27 rows × 27 columns

Observation: In relation to DC, it appears there is a strong correlation with:

  • solarRadiation - 0.8
  • uvHigh - 0.7

and loose correlation with:

  • tempHigh
  • tempLow
  • tempAvg
  • windchillAvg
  • heatindexHigh
  • heatindexLow
  • heatindexAvg
  • precipTotal

Does this reflect any information gathered from our research?

Step II: Feature Selection

We will split the data into features and labels and convert them into arrays to be used for our model.

import numpy as np
# we want to perdict DC
labels = np.array(data_set['DC'])
# Remove the labels and unimportant features from the features list.

col = [
 'weather_datetime',
 'solar_datetime',
 'winddirAvg',
 'humidityHigh',
 'humidityLow',
 'humidityAvg',
 'heatindexLow',
 'heatindexHigh',
 'heatindexAvg',
 'qcStatus',
 'windspeedHigh',
 'windgustLow',
 'windspeedAvg',
 'dewptHigh',
 'dewptLow',
 'dewptAvg',
 'windchillHigh',
 'windchillAvg',
 'pressureMax',
 'pressureMin',
 'pressureTrend',
 'precipRate',
 'precipTotal',
 'DC']

features= data_set.drop(col, axis = 1)
feature_list = list(features.columns)
features = np.array(features)

Step III: Build and Train Model

Split the data into train and test sets.

from sklearn.model_selection import train_test_split
# Note here that the test size is so low because I want to overfit the model since we have a separate test set.
train_features, test_features, train_labels, test_labels = train_test_split(features, labels, test_size = 0.1)
print('Training Features Shape:', train_features.shape)
print('Training Labels Shape:', train_labels.shape)
print('Testing Features Shape:', test_features.shape)
print('Testing Labels Shape:', test_labels.shape)
Training Features Shape: (7164, 5)
Training Labels Shape: (7164,)
Testing Features Shape: (796, 5)
Testing Labels Shape: (796,)
# the features we will be using to predict DC
feature_list
['solarRadiation', 'uvHigh', 'tempHigh', 'tempLow', 'tempAvg']

Step III.i: Hyper Parameters Tuning

Hyper Parameters Tuning is good for figuring out what parameters will work the best for building the model. It's much better than guessing. Although it isn't perfect, it gives us some clues on what to try.

from sklearn.model_selection import RandomizedSearchCV
from sklearn.ensemble import RandomForestRegressor
from sklearn.ensemble import GradientBoostingRegressor

from scipy.stats import uniform as sp_randFloat
from scipy.stats import randint as sp_randInt

Gradient Boost


gradient_boost_model = GradientBoostingRegressor()
gradient_params = {'learning_rate': sp_randFloat(),
                'subsample'    : sp_randFloat(),
                'n_estimators' : sp_randInt(200, 2000),
                'max_depth'    : sp_randInt(10, 110)
             }
random_gradient = RandomizedSearchCV(estimator= gradient_boost_model, param_distributions = gradient_params, cv = 3, verbose=2, n_iter = 100, n_jobs=-1)

[Entries on where items appear]
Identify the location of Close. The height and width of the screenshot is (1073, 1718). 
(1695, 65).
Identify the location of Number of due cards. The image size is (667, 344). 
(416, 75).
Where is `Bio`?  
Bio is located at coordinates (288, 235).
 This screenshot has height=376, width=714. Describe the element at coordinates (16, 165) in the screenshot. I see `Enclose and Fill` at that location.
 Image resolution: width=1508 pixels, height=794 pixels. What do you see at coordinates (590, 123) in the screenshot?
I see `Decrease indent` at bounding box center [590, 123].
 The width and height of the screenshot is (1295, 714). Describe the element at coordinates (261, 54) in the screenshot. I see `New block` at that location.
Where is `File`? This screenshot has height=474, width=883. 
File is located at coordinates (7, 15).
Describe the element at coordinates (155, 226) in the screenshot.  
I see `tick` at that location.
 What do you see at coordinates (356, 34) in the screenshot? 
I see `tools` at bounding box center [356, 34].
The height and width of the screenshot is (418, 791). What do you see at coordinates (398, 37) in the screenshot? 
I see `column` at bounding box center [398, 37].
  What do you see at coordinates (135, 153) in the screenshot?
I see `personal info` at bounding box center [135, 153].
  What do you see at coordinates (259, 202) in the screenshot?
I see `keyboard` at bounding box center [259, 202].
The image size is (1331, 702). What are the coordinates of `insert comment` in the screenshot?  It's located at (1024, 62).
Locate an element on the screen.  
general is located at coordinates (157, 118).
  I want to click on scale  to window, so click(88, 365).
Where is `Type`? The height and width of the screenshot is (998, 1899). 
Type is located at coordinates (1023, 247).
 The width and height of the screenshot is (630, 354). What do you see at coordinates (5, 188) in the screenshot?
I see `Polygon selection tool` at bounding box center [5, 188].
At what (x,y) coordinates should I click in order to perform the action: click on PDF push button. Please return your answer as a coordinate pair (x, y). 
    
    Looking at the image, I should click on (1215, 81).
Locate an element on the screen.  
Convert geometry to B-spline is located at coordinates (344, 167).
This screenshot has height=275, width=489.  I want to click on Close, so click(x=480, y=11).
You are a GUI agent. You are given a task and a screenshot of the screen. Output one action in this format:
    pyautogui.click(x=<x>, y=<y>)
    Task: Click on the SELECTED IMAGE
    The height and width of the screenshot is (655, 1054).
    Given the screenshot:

SHORT TASK.
Put this sentence from the weather-data modeling walkthrough into Spanish: "We will split the data into features and labels and convert them into arrays to be used for our model." These records have nothing to do with the text.

SOLUTION TO THE PROBLEM.
Dividiremos los datos en características y etiquetas y los convertiremos en arreglos para usarlos en nuestro modelo.